# [EXERCISE GOAL]
Please give an exact copy of every line from the one holding "Task: Click the green Withdraw button" through the final line of the records below.

# [GIVEN RECORDS]

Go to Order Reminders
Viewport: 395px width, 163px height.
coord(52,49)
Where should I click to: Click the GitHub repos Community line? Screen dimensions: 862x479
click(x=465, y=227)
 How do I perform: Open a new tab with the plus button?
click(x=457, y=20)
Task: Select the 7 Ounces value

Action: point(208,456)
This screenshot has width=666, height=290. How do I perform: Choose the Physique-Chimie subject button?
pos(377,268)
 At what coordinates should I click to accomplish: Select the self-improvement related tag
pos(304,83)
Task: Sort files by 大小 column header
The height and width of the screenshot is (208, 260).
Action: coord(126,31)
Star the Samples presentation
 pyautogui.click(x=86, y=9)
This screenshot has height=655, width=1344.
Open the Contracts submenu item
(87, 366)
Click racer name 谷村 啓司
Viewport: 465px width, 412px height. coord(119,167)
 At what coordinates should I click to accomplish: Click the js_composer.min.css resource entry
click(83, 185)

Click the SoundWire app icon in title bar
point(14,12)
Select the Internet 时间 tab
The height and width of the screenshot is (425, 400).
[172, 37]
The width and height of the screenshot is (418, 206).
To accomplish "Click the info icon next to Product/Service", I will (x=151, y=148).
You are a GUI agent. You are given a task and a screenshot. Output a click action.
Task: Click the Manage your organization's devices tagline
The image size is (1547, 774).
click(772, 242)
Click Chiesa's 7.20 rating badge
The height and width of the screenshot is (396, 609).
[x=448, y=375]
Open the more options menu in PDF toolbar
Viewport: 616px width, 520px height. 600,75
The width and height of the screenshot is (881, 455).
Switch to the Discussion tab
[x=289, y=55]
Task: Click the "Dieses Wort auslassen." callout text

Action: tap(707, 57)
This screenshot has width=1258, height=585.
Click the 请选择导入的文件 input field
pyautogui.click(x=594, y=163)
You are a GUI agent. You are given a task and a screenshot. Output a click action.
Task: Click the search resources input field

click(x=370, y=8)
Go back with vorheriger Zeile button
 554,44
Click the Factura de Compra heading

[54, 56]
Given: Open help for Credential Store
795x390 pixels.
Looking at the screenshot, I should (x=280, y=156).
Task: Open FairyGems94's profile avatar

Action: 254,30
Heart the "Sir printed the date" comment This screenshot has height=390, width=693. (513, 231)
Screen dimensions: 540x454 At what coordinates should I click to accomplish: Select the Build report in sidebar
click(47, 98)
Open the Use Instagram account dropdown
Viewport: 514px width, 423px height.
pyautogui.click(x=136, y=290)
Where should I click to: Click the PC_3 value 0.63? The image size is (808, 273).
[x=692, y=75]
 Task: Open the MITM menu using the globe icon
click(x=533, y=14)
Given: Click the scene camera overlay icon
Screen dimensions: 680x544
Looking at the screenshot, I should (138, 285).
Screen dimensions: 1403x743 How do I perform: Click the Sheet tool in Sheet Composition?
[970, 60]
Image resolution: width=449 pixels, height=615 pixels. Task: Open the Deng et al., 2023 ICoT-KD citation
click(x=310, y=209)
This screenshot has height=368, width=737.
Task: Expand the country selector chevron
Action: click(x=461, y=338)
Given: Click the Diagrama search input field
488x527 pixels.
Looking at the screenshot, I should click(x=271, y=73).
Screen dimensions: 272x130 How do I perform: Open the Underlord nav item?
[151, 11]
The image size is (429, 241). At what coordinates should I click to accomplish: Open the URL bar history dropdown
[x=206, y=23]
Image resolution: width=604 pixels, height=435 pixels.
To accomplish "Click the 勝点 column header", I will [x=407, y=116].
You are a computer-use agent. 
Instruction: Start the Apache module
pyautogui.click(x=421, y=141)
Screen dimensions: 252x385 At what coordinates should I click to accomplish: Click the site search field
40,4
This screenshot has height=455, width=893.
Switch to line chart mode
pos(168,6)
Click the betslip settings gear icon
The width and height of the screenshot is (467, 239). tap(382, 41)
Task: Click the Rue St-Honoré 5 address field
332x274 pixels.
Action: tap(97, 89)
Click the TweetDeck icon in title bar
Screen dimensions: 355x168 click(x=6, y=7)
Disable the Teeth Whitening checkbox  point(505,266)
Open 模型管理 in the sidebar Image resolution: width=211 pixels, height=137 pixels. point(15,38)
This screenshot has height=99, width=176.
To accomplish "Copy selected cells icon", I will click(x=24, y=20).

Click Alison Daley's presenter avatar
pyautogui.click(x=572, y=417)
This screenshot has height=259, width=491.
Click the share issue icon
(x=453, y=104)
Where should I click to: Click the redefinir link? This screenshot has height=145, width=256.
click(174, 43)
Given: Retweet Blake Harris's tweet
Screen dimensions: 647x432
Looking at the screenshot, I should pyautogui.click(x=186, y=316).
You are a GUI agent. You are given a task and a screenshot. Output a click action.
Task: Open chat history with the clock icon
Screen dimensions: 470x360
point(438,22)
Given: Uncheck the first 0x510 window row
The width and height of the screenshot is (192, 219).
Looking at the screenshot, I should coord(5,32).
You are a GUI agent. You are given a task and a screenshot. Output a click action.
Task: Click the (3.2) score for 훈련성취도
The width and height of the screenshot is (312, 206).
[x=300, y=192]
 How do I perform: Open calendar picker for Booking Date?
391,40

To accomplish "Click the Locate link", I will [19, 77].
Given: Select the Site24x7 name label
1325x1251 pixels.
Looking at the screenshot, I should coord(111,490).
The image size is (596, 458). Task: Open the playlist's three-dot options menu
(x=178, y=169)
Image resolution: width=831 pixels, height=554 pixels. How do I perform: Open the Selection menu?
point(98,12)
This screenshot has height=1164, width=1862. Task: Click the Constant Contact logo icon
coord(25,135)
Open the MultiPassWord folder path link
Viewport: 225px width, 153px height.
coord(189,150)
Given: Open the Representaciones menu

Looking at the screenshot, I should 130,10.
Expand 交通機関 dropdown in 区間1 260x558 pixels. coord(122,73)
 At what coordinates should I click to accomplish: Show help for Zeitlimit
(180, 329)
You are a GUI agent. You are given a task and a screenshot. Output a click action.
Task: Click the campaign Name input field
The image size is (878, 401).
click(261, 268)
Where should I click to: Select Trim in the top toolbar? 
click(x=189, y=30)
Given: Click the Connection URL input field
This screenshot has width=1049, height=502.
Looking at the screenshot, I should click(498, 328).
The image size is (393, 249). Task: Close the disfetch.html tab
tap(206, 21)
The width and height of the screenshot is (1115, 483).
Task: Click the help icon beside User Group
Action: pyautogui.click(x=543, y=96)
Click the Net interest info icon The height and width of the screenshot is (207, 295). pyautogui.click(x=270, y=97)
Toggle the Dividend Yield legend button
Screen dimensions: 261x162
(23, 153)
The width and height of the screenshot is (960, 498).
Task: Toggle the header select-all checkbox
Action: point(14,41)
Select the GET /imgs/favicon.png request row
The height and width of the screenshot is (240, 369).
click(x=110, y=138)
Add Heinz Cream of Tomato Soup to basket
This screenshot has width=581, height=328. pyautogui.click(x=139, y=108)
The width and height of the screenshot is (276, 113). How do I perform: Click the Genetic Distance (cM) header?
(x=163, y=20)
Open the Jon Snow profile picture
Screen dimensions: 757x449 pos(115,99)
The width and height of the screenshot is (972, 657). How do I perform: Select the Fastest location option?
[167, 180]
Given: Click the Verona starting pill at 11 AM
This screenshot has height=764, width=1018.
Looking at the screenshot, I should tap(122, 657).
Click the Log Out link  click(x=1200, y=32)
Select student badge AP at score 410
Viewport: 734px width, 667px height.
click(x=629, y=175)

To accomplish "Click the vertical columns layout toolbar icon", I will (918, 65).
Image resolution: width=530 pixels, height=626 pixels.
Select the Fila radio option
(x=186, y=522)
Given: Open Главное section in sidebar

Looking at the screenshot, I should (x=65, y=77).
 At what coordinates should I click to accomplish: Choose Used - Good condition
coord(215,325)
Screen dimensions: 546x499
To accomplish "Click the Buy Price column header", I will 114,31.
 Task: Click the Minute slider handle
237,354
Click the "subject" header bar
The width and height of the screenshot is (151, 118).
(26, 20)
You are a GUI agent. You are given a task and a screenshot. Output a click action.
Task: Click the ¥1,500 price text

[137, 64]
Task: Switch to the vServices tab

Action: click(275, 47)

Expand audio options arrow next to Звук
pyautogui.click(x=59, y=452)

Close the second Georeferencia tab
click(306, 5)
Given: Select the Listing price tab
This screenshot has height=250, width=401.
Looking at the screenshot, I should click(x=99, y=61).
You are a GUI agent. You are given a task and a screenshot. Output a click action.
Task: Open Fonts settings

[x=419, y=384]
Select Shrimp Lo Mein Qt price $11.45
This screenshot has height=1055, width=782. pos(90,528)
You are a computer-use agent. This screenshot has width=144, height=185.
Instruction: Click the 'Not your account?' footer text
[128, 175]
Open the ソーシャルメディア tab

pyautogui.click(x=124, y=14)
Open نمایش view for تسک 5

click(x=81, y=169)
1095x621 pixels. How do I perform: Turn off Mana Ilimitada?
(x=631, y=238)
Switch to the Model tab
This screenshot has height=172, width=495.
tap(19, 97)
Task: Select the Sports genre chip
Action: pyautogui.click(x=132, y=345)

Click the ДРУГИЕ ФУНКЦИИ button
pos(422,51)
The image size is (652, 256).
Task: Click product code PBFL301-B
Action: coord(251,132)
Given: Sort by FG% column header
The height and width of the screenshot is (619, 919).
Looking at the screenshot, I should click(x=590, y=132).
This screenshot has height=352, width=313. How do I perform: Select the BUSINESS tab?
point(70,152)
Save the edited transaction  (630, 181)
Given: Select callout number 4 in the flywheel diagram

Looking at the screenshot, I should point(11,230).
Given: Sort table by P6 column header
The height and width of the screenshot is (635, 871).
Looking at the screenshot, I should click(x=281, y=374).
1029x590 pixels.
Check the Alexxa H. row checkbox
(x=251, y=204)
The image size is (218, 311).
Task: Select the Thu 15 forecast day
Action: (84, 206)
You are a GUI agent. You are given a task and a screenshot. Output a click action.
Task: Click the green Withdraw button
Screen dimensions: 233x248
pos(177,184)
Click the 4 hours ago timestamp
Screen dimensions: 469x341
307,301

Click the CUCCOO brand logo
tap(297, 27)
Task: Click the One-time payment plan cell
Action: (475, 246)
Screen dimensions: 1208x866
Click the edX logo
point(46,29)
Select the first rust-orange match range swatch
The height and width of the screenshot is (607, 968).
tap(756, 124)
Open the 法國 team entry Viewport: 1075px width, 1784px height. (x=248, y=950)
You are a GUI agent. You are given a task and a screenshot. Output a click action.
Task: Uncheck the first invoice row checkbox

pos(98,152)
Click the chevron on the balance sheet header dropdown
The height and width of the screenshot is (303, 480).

# [TASK ANSWER]
Task: Click the green Withdraw button
Screen dimensions: 233x248
pos(177,184)
Click the 4 hours ago timestamp
Screen dimensions: 469x341
307,301

Click the CUCCOO brand logo
tap(297, 27)
Task: Click the One-time payment plan cell
Action: (475, 246)
Screen dimensions: 1208x866
Click the edX logo
point(46,29)
Select the first rust-orange match range swatch
The height and width of the screenshot is (607, 968).
tap(756, 124)
Open the 法國 team entry Viewport: 1075px width, 1784px height. (x=248, y=950)
You are a GUI agent. You are given a task and a screenshot. Output a click action.
Task: Uncheck the first invoice row checkbox

pos(98,152)
Click the chevron on the balance sheet header dropdown
The height and width of the screenshot is (303, 480).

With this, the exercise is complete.